# [Twoje zadanie]
Przetłumacz na angielski następujące zdanie z tekstu o meczu Lechii w Sulejówku: „Przeciwnik nie miał nic do stracenia, był bardzo dobrze zorganizowany i posiadał swój plan na ten mecz.”

Lechia Tomaszów Mazowiecki rozstrzelała się w Sulejówku. Zielono-czerwoni w spotkaniu 29. kolejki I grupy III ligi pokonali na wyjeździe miejscową Victorię 4:2 (1:0). Wynik spotkania mógł być o wiele większy, ponieważ tomaszowianie nie wykorzystali wielu okazji. Między innymi na to zwrócił uwagę trener Daniel Myśliwiec w pomeczowej wypowiedzi, którą prezentujemy poniżej.
Daniel Myśliwiec, trener Lechii Tomaszów Mazowiecki: – Na pewno cieszymy się z punktów i na pewno cieszymy się, że zdobywamy bramki. Tworzymy dużo sytuacji, aczkolwiek patrząc na przebieg samego meczu to wydawałoby się, że moglibyśmy mieć same powody do zadowolenia albo przynajmniej bardzo dużo. Ja nie byłem do końca zadowolony szczególnie z przebiegu drugiej połowy, bo pomimo tego, że w pierwszej powinniśmy mieć pełną kontrolę nad meczem i poniekąd być bliskim zamknięcia jego jeszcze w pierwszej połowie pozwoliliśmy przeciwnikowi poczuć, że jest szansa wyrwać nam punkty. Przeciwnik nie miał nic do stracenia, był bardzo dobrze zorganizowany i posiadał swój plan na ten mecz. Po prostu poczuł, że może się coś wydarzyć co by nas nie zadowalało, a zadowalało przeciwnika. Tutaj mam przede wszystkim żal do tego, że nie byliśmy w stanie kontrolować spotkania. Szczególnie było to widoczne w końcówce meczu, kiedy porywaliśmy się na kontrataki. Tylko asekuracja tego ataku była zła i daliśmy się w jakiś sposób zachęcić do takiej szaleńczej piłki, która myślę, że nawet na poziomie trzeciej ligi nie powinna mieć miejsca i tutaj ubolewam troszkę nad poziomem końcówki meczu, poziomem kultury meczu. Na spokojnie sobie to wytłumaczymy, ponieważ lepiej się przyswaja niektóre kwestie w momencie, kiedy dopisujemy na swoje konto trzy punkty. Cieszę się z tego bo też spora grupa kibiców, która przyjechała miała trochę frajdy z tego meczu. Dla kibiców taki mecz jest w jakiś sposób atrakcyjny, ponieważ padło wiele bramek.

# [Dostarczone dane]

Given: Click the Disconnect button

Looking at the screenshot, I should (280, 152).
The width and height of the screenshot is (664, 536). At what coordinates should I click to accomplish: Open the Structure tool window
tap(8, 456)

# [Odpowiedź poniżej]
The opponent had nothing to lose, was very well organized, and had its own plan for this match.